Working With IBM Cloud Object Storage In Python

IBM Cloud Object Storage

Working with Data Science Experience comes with a flexible storage option of IBM Cloud Object Storage. When you create project in DSX you get two storage options.

  1. IBM Cloud Object Storage : Data stored using COS option is encrypted and dispersed across multiple geographic locations. This data can be accessed over HTTP using a REST API.
  2. Object Storage (Swift API ): You have to use Swift API to interact with these storage accounts. You can learn more about how to interact with this storage option here. If you are still using Object Storage (Swift API ), we encourage you to start working with IBM Cloud Object Storage.

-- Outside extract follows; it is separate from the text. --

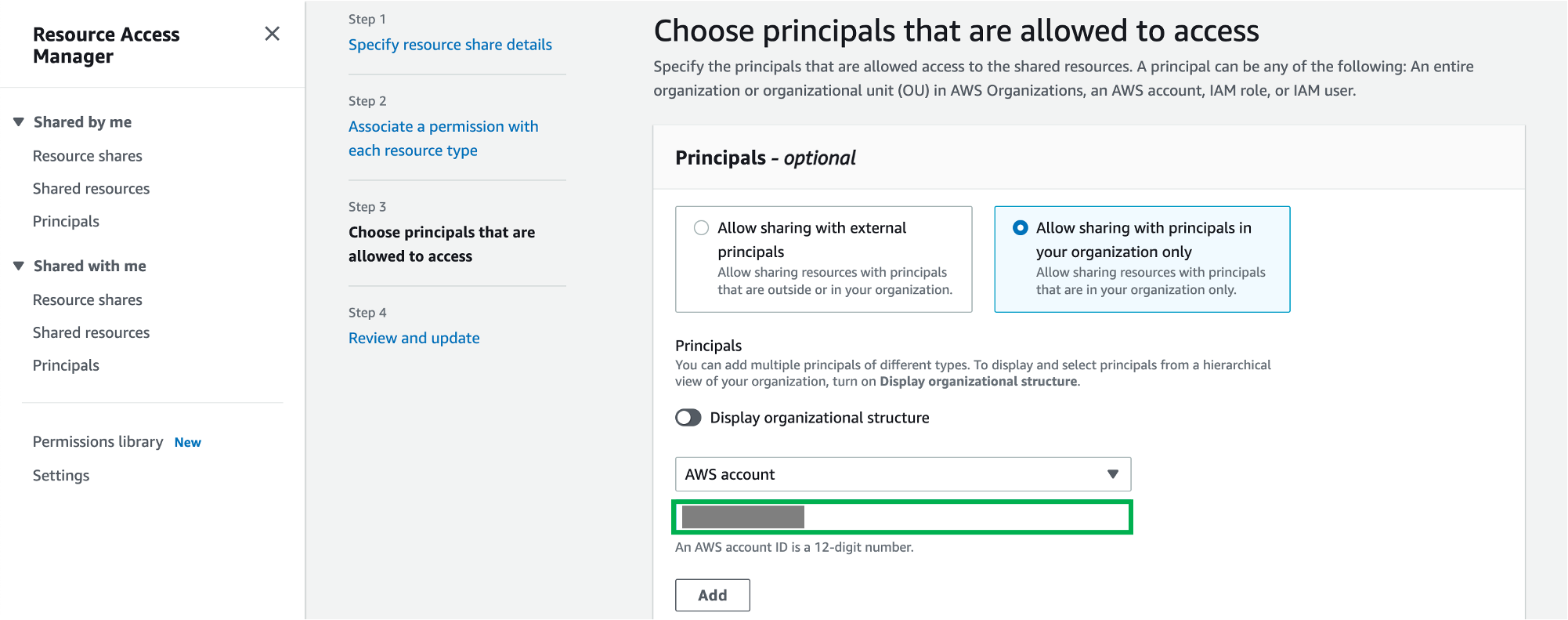Open Resource shares under Shared by me
1568x620 pixels.
(88, 156)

This blog is focused on how to use IBM Cloud Object Storage in Python, but you can also easily load data in DSX using UI.

Import Credentials

To access IBM Cloud Object Storage you need credentials. You can get these credentials using insert credentials option in the DSX notebook. To insert credentials you need to first upload some data to DSX using browse functionality.

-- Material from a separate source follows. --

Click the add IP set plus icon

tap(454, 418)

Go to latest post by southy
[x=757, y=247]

Insert credentials in the notebook
# @hidden_cell
# The following code contains the credentials for a file in your IBM Cloud Object Storage.
# You might want to remove those credentials before you share your notebook.
credentials = {
'IBM_API_KEY_ID': '*******************************',
'IAM_SERVICE_ID': '*******************************',
'ENDPOINT': '*******************************',
'IBM_AUTH_ENDPOINT': '*******************************',
'BUCKET': '*******************************',
'FILE': '*******************************'
}

ibm_boto3 library provides complete access to the IBM® Cloud Object Storage API. We need to create a low-level client using above credentials.

from ibm_botocore.client import Config
import ibm_boto3
cos = ibm_boto3.client(service_name='s3',
ibm_api_key_id=credentials['IBM_API_KEY_ID'],
ibm_service_instance_id=credentials['IAM_SERVICE_ID'],
ibm_auth_endpoint=credentials['IBM_AUTH_ENDPOINT'],
config=Config(signature_version='oauth'),
endpoint_url=credentials['ENDPOINT'])

Upload Files

To upload file in COS, we will be using upload_file function. It takes three parameters — local file name(along with path), bucket name and key. Key can be different from local file name. Your file will be identified by this name within the bucket. When you create a project with IBM Cloud Object Storage option, DSX creates bucket for your project . You can find bucket corresponding to your project in credentials.

cos.upload_file(Filename='wine/wine.csv',Bucket=credentials['BUCKET'],Key='wine_data.csv')

We can use this function for uploading zip-files or pickle objects. Here I have Gradient Boosting Classifier as pickle object.

#Upload zip file
cos.upload_file('wine.gz', credentials['BUCKET'],'wine.gz')
#upload pickle object
cos.upload_file('GB_Classification_model.pkl', credentials['BUCKET'],'GB_Classification_model.pkl')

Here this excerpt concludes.